“I do not think as a politician I have to benefit at the expense of the tax payer. If you sue government and win, it is the public that ultimately pays,” says Tati East Member of Parliament, Samson Moyo Guma, who was fired by President Ian Khama amid a threatened criminal charge.
Guma has remained silent on his ordeal after he was sacked from cabinet after a few months’ stint.
At the time Khama fired Guma way back in December 2008, the president had been informed the erstwhile Assistant Minister of Finance and Development Planning that he was due to be charged with corruption-related offences.
To date, he has not yet been charged and it does not appear that he ever will.
Khama was quoted by a local newspaper last week saying that he regretted firing Guma because he was misled by relevant officials.
“Yes it is true. I did so because I was unfortunately misled by the relevant officials and I do regret the fact that I made that decision based on wrong information. And I have vowed that I will not make such a decision again and cost somebody’ career to be undermined in the same manner as happened, and that what we should do is just to┬á leave it to our courts to decide whether someone is guilty or not. In the rule of law, someone remain (sick) innocent until proven guilty,” president Khama was quoted saying.

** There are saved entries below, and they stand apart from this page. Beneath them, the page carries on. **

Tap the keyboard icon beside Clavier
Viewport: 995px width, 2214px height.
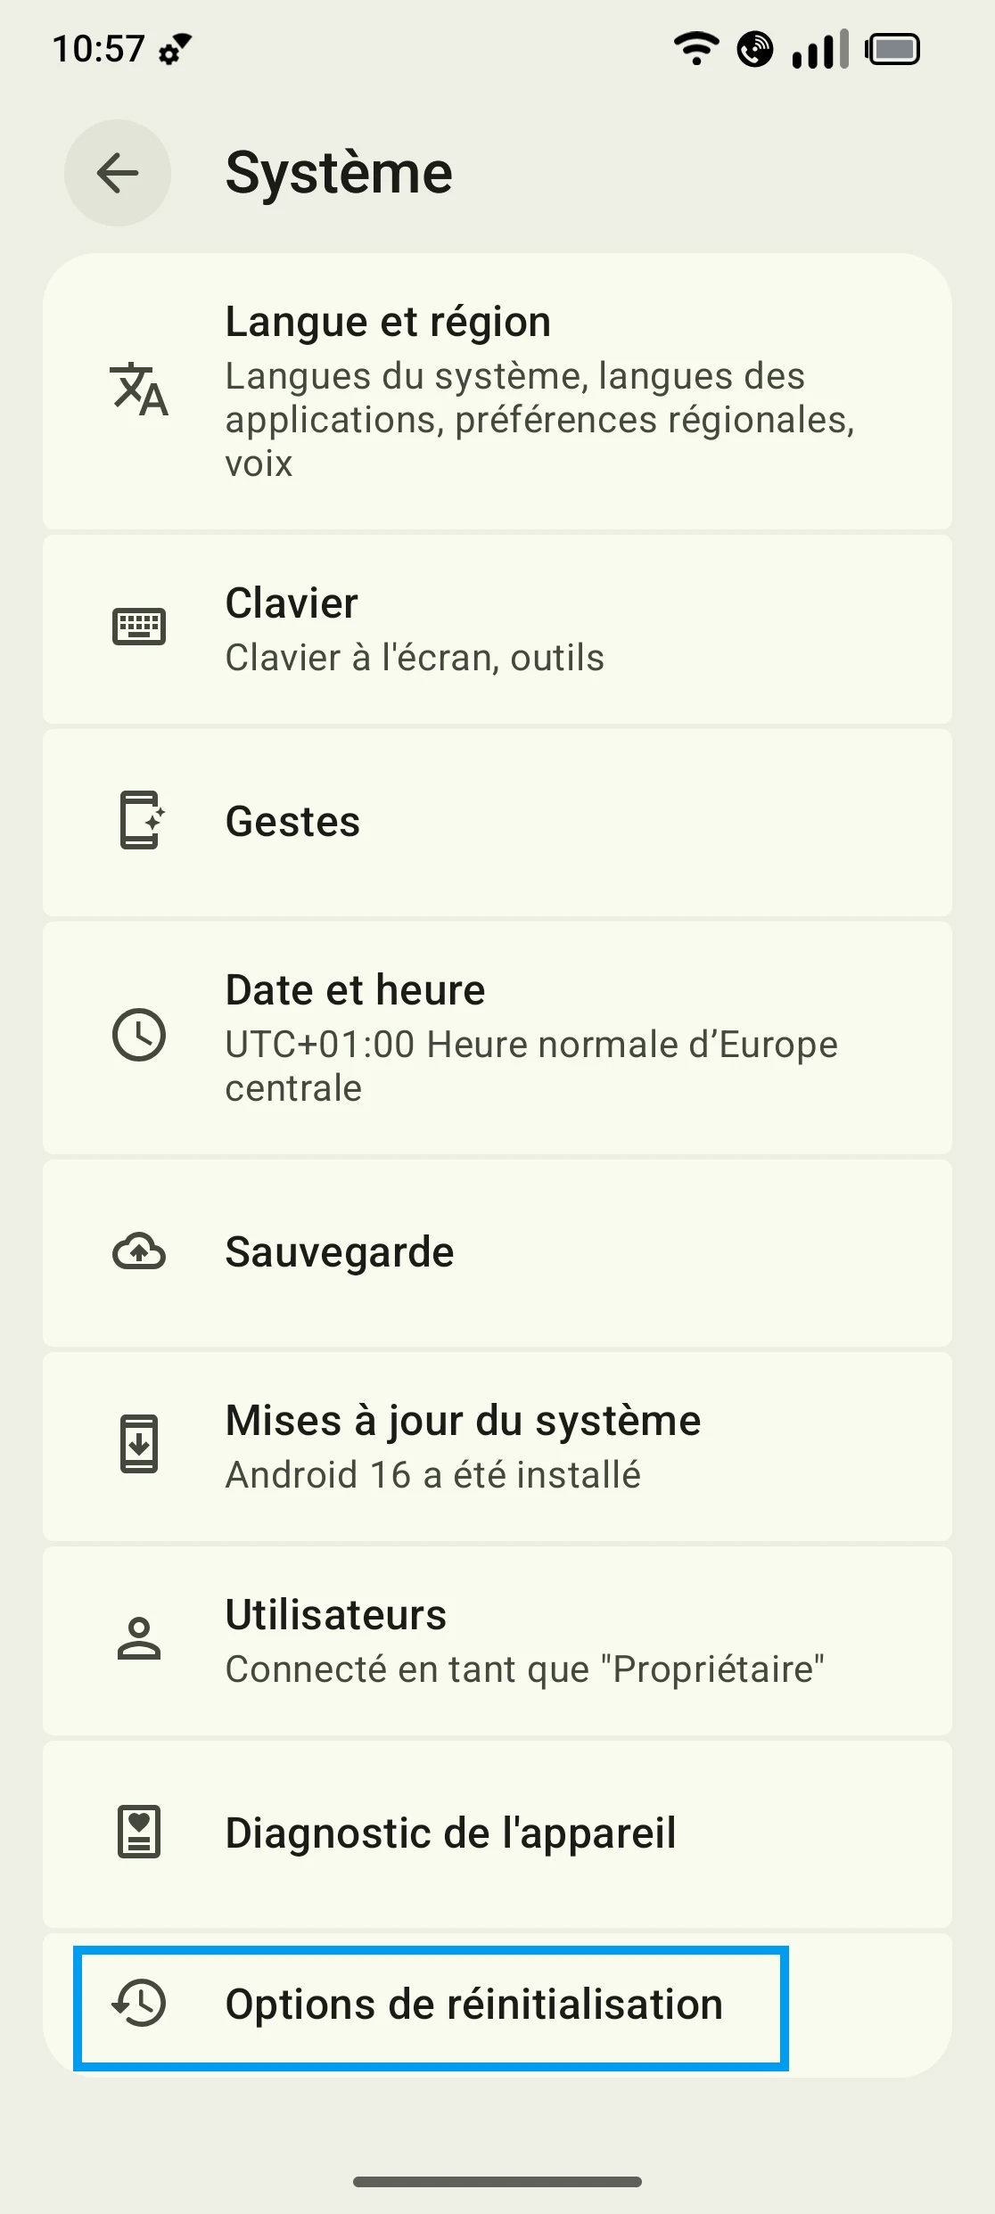(139, 627)
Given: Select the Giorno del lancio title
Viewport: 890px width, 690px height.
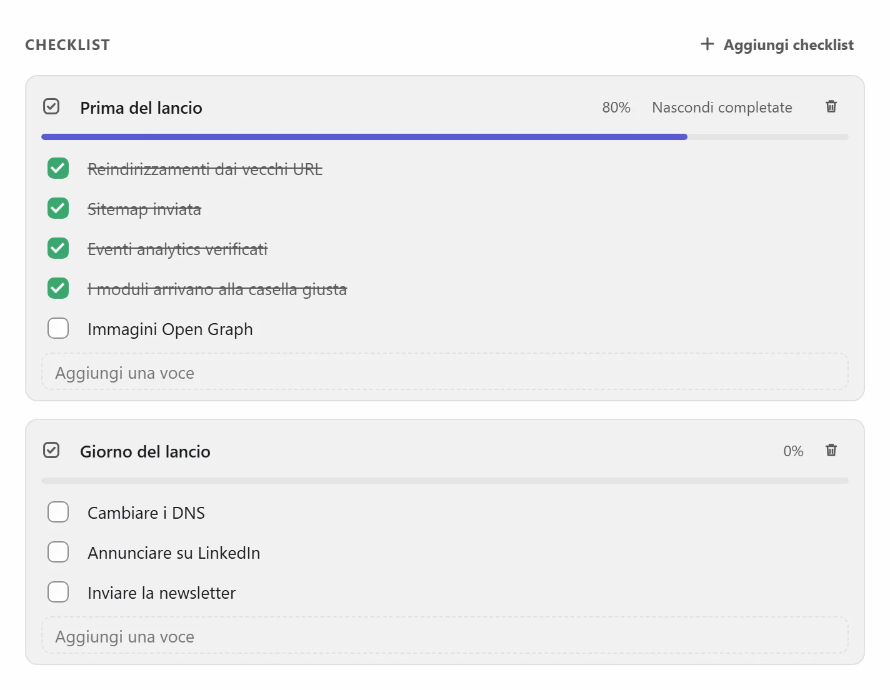Looking at the screenshot, I should [x=145, y=451].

In an interview with The Telegraph in the aftermath of the president’s pronouncement, Guma said he knew about what we had read before the 2009 elections, adding that he got the explanation from His Excellency.
“I believed what he told me and I still believe it today. Out of respect for him and his office and believing in what he told me, I do not see any need to take the matter any further from where it is,” said Guma.
He said if the president was somebody else he would not have told me. He, however, quickly cautions that “whatever we do as public officers must be done in the interest of the public”.
This is the underlying reason why Guma is not contemplating suing the government, especially that the president has publicly admitted that he was misled into firing him.
The other reason that Guma says comforts him not to sue the state is that if he ultimately wins, it is the public that would foot the bill because the president made the decision in his official capacity as Head of State.
“You must be able to distinguish errors of judgment and decisions taken in good faith and in this particular case by the president. I do not think he needed to explain anything to me but he did. He had no pressure to make a public announcement. But he did ÔÇôand for that ÔÇô I give him credit,” said Guma.
He said although he does not intend to sue the state, he is nevertheless “angry at the people who misinformed the president and the purpose for which they did”.
“It makes me sad to see him making this kind of an announcement. As a Head of State, the President is a father of the nation and must never be put in a position that compromises his judgment. All those who advise him must put the interest of the nation first,” said the legislator, adding that the president makes decisions in the interest of the nation and that such decisions are assumed to be informed decisions.
Guma explained that data and information on the day to day making on various subjects or issues concerning government resided somewhere else in different government agencies and that those who advise the president must do it in the best interest of the nation.
He says there will be no revenge on his part because God says revenge is His.
“An eye for an eye and tooth for a tooth makes all toothless and blind,” says the maverick MP who adds that he is not bitter with what happened to him on the back of the president’s decision to sack him after the wrong information he was fed.
On the lessons he had learnt from the ordeal, Guma said he is much more informed and stronger and that if he is confronted with a similar situation in the future, it will find him better psychologically equipped because he knows it can happen.
Asked if the incident traumatized him in some way, he answered that trauma was not the right word to use because to him the whole thing was like an ambush as he had hardly been in cabinet for a year.
“It was fast. It happened quickly and I had to take cover before bouncing back,” he said.
On whether he thought there was a political ploy in the whole saga, Guma said he did know if there were any political motives surrounding the issue although he has his own speculations which he has decided to leave to himself and not make public.
On the question of whether the president apologized to him, he answered in the affirmative.
“The president apologized to me. I wasn’t expecting it,” but the agencies that informed him never came to me and informed me of their intended actions.
“I was taken by surprise when the president called me and informed me about it. He categorically told me that there were issues of conflict of interest concerning me before I became MP. He told me about the investigations but he did not tell me that I would be charged,” he said.
Asked if the president’s public pronouncement was a strategy to lure him back to the BDP, Guma said he has made his political position clear that he is serving his last term and in 2014 he would be retiring from active politics.
In the meantime he says he wants to devote his time to development issues in his constituency.